TASK INSTRUCTIONS →
Collect every line of the material that contains the word "label", and copy each one unchanged.

SUPPLIED MATERIAL →
* BEGIN *

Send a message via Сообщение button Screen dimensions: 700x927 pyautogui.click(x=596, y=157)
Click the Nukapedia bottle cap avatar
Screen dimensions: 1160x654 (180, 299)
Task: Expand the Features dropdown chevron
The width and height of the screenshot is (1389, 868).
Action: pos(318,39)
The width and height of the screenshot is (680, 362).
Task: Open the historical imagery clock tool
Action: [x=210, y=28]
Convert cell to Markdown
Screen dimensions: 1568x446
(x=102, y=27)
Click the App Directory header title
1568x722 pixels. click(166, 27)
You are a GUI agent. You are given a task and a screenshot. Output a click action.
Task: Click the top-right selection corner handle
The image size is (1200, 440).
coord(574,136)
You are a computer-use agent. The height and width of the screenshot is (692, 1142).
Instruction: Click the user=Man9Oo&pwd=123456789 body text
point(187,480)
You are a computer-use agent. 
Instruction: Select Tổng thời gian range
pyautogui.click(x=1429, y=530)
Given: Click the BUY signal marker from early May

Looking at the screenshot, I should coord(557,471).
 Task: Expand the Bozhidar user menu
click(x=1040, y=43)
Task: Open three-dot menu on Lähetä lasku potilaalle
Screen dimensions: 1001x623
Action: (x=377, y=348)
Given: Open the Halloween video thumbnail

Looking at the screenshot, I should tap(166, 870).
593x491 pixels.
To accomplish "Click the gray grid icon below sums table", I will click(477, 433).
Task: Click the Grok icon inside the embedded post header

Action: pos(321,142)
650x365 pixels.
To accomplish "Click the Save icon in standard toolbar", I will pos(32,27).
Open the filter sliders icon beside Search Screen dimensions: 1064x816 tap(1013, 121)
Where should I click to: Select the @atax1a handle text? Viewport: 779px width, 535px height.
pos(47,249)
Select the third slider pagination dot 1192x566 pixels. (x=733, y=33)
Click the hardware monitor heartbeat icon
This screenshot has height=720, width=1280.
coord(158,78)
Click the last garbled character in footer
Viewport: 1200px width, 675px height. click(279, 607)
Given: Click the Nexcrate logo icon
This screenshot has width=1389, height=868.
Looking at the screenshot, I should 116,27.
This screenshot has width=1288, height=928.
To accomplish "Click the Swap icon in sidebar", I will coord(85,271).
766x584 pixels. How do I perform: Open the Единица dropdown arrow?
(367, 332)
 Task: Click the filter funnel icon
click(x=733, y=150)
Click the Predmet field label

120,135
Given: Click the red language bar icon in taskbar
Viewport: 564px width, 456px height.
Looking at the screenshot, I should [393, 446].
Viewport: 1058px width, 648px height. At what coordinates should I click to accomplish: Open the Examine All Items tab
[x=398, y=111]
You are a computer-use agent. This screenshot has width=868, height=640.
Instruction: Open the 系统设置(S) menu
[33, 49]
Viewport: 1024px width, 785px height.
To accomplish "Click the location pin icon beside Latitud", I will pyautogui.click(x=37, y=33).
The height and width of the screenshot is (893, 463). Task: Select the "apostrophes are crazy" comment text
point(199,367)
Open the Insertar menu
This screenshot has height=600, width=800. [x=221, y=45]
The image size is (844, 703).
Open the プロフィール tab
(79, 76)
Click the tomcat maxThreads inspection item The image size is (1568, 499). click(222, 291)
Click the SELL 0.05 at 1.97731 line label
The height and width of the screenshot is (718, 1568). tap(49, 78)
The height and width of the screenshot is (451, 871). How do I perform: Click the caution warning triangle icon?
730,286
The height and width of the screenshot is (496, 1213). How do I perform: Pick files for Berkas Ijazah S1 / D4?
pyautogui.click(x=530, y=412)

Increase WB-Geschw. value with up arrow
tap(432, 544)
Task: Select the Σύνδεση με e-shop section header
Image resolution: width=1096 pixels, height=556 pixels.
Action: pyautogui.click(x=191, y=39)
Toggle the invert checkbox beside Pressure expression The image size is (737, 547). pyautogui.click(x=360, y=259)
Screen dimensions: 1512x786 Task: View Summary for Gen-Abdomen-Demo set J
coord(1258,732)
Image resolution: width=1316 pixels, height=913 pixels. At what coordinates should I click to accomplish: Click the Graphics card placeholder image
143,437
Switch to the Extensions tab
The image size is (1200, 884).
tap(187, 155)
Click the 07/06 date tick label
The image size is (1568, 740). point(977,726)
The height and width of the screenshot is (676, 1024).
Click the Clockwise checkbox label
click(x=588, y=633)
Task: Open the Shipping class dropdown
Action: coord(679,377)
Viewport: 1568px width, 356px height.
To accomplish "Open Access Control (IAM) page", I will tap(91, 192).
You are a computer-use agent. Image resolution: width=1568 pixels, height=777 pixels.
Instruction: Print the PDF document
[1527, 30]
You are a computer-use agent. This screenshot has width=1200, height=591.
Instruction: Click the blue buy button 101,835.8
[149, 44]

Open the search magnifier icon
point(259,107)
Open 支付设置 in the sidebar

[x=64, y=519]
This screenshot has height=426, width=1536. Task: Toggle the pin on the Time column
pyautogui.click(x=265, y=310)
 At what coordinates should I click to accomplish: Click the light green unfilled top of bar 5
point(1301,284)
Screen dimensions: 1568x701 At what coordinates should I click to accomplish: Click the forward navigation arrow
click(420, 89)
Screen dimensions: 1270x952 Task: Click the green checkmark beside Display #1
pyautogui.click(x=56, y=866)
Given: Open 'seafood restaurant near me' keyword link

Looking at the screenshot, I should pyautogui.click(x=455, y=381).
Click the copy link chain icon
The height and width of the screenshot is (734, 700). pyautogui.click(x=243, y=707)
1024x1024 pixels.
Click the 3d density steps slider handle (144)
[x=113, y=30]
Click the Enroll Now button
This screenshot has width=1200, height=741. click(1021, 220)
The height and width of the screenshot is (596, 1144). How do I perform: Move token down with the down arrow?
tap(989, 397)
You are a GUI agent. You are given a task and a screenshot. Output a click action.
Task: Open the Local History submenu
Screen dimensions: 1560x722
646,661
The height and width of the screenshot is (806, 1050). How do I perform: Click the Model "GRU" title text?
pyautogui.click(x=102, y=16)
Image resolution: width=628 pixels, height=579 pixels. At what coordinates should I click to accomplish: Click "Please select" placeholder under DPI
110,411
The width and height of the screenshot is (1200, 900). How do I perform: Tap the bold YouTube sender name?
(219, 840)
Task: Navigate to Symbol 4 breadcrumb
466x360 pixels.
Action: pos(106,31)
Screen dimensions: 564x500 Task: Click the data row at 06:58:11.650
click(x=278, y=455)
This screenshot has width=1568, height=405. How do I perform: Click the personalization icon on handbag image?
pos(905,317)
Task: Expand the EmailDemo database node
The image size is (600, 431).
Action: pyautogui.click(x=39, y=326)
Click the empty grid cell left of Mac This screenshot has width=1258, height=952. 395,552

* END *

TASK OUTPUT →
Click the Predmet field label
Click the SELL 0.05 at 1.97731 line label
Click the 07/06 date tick label
Click the Clockwise checkbox label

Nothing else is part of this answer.